A minha intenção é sómente pôr de sobreaviso o leitor, para se não deixar involuntariamente seduzir pelo apparato conjectural da versão romantizada.
Muito longe leva a phantasia quando se pretende a todo o transe defender uma these, acariciada pelo amor proprio de auctor!
Conheci pessoalmente Luciano Cordeiro. Tinha um excellente caracter. Era um trabalhador bem intencionado, um investigador a quem se devem muitos trabalhos de merecimento.
Mas não só litterariamente carecia de uma penna attica que tornasse menos pesada a sua prosa, e mais elegante a sua erudição, como tambem nos seus juizos era arrastado por violencia tão intransigente no apresentar das affirmações, que chegava a attingir a bôa memoria de algumas figuras femininas e a auctoridade de alguns historiadores.
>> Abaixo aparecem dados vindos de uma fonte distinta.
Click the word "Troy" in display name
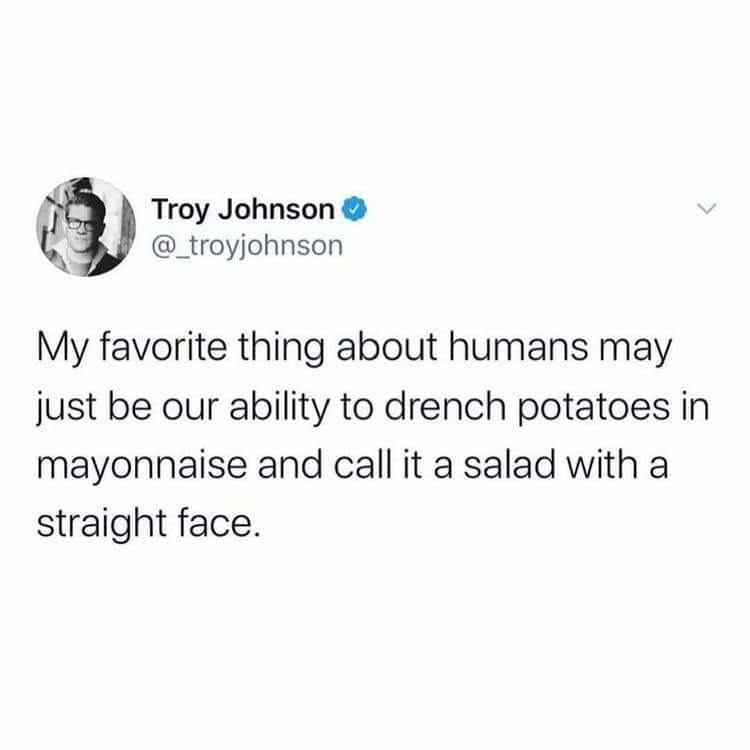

Já na obra intitulada: Senhora Duqueza, pretendendo, aliás com bom designio, descarregar a memoria do Duque, desnuda indirectamente o coração de D. Leonor, e entra tambem a accusar D. Antonio Caetano de Sousa e outros genealogistas.
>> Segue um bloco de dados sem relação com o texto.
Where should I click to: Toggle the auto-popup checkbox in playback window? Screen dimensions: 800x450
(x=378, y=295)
Menoscaba-lhes a probidade profissional e alcunha-os de falsarios, sem outro motivo senão o do auctor da Historia Genealogica, e os outros escriptores, não favorecêrem a sua these.
Aqui o caso é identico. Arrastado pela ideia de rectificar episodios historicos, excedeu a méta, e atropellou os obstaculos que encontrava.
Os documentos a que nos referimos, embora valiosos e interessantes, não têem o pezo que lhes attribue, nem d’elles se podem extrahir as conclusões de alcance historico que n’elles deseja encontrar.
Começa por dar a duas palavras alli empregadas o seu significado actual que differe do que então ellas tinham.
Honra—Escandalo. Não possuiam estes vocabulos, no seculo XVI o sentido que agora se lhes liga e com que Luciano Cordeiro interpreta os periodos da carta de D. Manoel.